_Texto de lectura_.

——————————

Señora mía muy amada, gran padecimiento tuve al escribirte estos mal llamados sonetos y harto me dolieron y costaron…

Pero, ¡hombre de Dios!, si lo que escribiste no eran sonetos, ¿entonces por qué los denominaste de esta guisa? ¿Quién te obligaba a hacerlo? ¿Acaso tu editor? ¿O simplemente el hecho de superar a todos los poetas precedentes en el número de sonetos que dedicaron a sus musas respectivas? Pues si harto te dolieron y costaron esos mal llamados sonetos, imáginate lo doloroso que te habría resultado el parto si lo que hubieras escrito hubieran sido cien sonetos de verdad. Ocioso es decir que jamás habrías alcanzado esa centena de la que tanto blasonas y que te habrías dado con un canto en los dientes si hubieras alcanzado la decena.

——————————

_Líneas de datos_.

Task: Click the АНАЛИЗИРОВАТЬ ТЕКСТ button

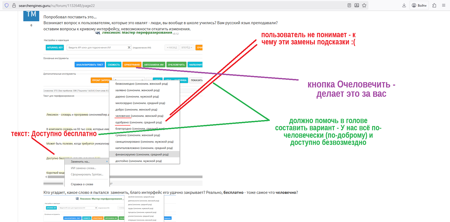Action: tap(90, 65)
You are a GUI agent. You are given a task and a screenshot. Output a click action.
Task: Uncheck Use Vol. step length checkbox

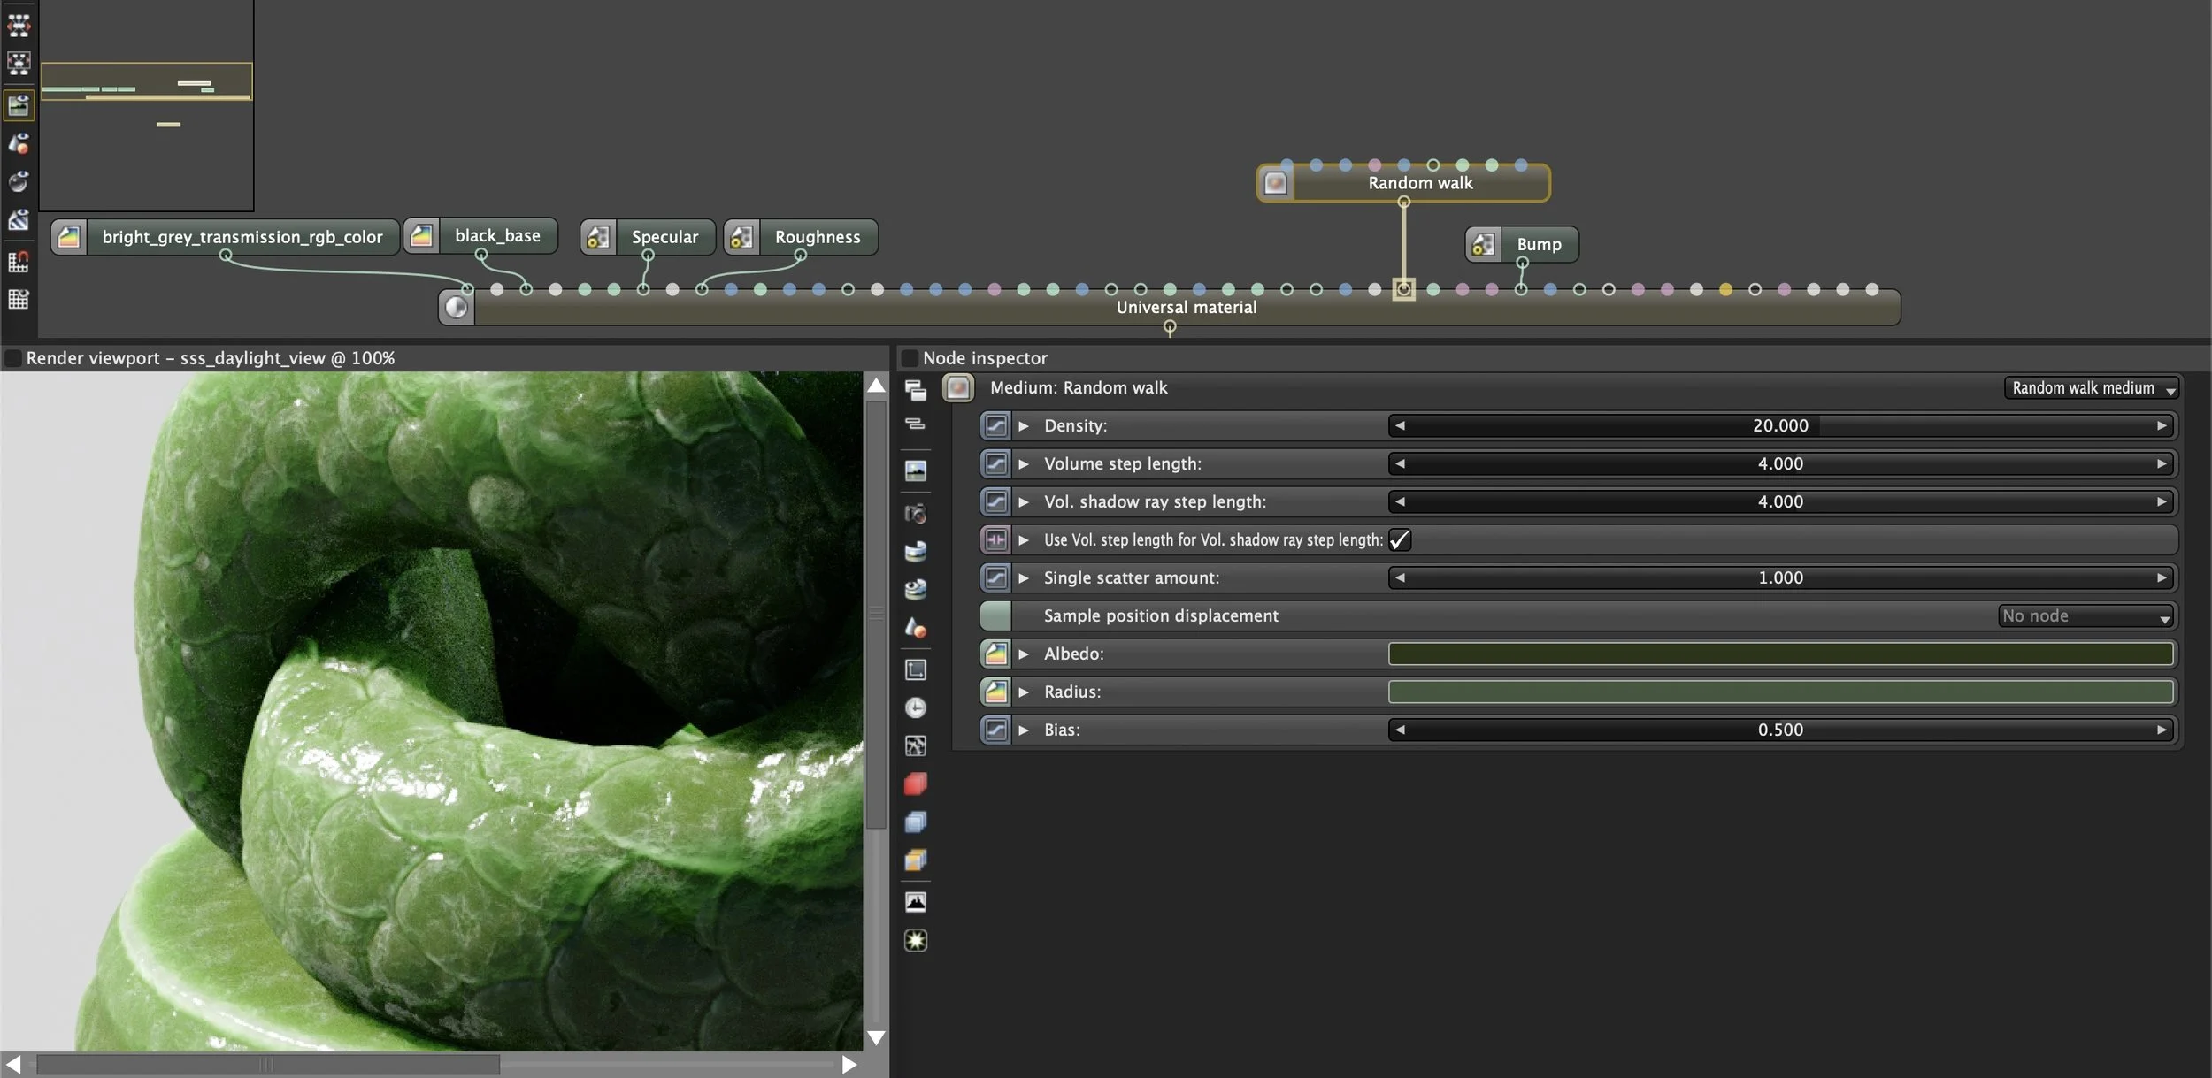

——————————

Copia literalmente el fragmento del texto de lectura que comienza en las palabras "Señora mía muy" y termina después de "alcanzado la decena.".

_Respuesta_.
Señora mía muy amada, gran padecimiento tuve al escribirte estos mal llamados sonetos y harto me dolieron y costaron…

Pero, ¡hombre de Dios!, si lo que escribiste no eran sonetos, ¿entonces por qué los denominaste de esta guisa? ¿Quién te obligaba a hacerlo? ¿Acaso tu editor? ¿O simplemente el hecho de superar a todos los poetas precedentes en el número de sonetos que dedicaron a sus musas respectivas? Pues si harto te dolieron y costaron esos mal llamados sonetos, imáginate lo doloroso que te habría resultado el parto si lo que hubieras escrito hubieran sido cien sonetos de verdad. Ocioso es decir que jamás habrías alcanzado esa centena de la que tanto blasonas y que te habrías dado con un canto en los dientes si hubieras alcanzado la decena.